The Death of Yahoo International

October 24th, 2008

Yahoo’s Q3 was another nail in the coffin of mediocrity but upon closer inspection one thing is clear: The company is now being eaten up by Google overseas. Google ‘overseas’ is much more potent than Google US, having 80%-90%+ market share in almost all the major countries. And now it seems it is eating Yahoo’s lunch on ad-repping and/or Yahoo’s businesses overseas are completely disintegrating.

International was down 12% yoy, but US was up 7%. Yahoo currently has a 70%/30% revenue split of US vs international.

The always excellent Kara Swisher had a great interview with Jerry Yang yesterday in which this nugget was unveiled:

“International was hit much harder, although display still grew double-digits there in Q3.”

So assuming Jerry is right, then that means that Yahoo search completely bombed. And it would have to bomb alot since it is a smaller portion of international revenue than it is in the US where Yahoo is roughly 50/50.

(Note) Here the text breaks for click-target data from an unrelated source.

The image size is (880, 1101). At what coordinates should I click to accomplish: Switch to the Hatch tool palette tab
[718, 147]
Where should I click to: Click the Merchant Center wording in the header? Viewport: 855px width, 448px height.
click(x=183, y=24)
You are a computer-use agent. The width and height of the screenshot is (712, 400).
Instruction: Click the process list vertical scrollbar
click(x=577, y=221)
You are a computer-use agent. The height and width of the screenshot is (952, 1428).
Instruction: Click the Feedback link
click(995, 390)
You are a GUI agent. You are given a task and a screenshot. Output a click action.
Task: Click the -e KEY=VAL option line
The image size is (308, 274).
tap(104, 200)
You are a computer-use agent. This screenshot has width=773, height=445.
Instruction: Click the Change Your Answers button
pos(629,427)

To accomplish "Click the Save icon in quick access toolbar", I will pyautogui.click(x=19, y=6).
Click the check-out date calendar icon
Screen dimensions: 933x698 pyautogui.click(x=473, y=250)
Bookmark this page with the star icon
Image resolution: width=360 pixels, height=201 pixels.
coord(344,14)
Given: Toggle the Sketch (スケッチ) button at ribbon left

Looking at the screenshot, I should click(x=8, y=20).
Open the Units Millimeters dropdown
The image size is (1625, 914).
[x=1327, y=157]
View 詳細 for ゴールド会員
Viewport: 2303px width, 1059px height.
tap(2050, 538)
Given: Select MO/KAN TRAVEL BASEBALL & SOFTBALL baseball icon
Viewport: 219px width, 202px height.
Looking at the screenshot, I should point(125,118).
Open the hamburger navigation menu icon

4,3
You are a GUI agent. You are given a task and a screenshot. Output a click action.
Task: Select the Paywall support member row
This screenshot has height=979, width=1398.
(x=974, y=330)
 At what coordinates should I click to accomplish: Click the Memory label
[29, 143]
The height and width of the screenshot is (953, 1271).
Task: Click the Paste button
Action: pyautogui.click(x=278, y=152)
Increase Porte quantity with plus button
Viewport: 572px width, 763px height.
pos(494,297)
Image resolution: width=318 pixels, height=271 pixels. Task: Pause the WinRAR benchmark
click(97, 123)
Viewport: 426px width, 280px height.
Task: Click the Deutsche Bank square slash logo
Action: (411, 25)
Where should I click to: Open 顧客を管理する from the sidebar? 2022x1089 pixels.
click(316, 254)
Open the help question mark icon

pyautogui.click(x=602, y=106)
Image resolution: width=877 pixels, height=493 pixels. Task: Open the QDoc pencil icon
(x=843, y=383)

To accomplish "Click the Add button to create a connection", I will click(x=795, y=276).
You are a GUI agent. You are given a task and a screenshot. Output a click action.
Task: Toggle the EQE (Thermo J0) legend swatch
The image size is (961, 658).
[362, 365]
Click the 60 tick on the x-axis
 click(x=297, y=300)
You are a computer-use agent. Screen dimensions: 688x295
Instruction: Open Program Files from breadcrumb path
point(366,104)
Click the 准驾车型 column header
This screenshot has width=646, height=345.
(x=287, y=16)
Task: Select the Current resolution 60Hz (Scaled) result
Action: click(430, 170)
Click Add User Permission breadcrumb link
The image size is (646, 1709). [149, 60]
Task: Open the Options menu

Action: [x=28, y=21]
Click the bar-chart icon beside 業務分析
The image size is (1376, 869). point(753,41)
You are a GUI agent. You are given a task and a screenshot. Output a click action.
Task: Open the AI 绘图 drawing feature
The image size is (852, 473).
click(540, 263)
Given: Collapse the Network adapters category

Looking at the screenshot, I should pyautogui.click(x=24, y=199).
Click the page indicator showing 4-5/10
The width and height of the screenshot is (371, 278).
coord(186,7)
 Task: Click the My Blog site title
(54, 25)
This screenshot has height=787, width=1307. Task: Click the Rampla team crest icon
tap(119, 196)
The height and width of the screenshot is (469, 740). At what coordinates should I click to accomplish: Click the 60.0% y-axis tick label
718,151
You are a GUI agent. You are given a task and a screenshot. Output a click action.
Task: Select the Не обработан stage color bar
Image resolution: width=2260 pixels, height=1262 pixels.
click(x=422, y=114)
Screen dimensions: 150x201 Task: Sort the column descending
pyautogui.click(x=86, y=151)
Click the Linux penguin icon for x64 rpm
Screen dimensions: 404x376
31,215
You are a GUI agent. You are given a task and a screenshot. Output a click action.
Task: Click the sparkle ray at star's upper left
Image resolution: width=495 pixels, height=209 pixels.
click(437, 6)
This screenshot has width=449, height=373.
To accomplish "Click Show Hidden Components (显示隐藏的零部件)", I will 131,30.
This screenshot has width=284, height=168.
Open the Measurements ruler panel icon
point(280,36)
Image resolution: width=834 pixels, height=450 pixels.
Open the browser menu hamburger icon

The only reason I can think of is that Yahoo’s share has fallen into such obscurity that marketers haven’t even bothered to sign up to the service and load in their Google keyword lists (see MSN AdCenter in the US).

You mightn’t think that matters much but International is a faster growing portion of the total global pie and that won’t change at any stage in the future.

Quote of the Day

October 22nd, 2008

From a WSJ wrap on Yahoo’s Q3:

“Management is at least trying,” said Youssef Squali, an analyst with Jefferies & Co.”

Mr Squali is truly a master of faint praise.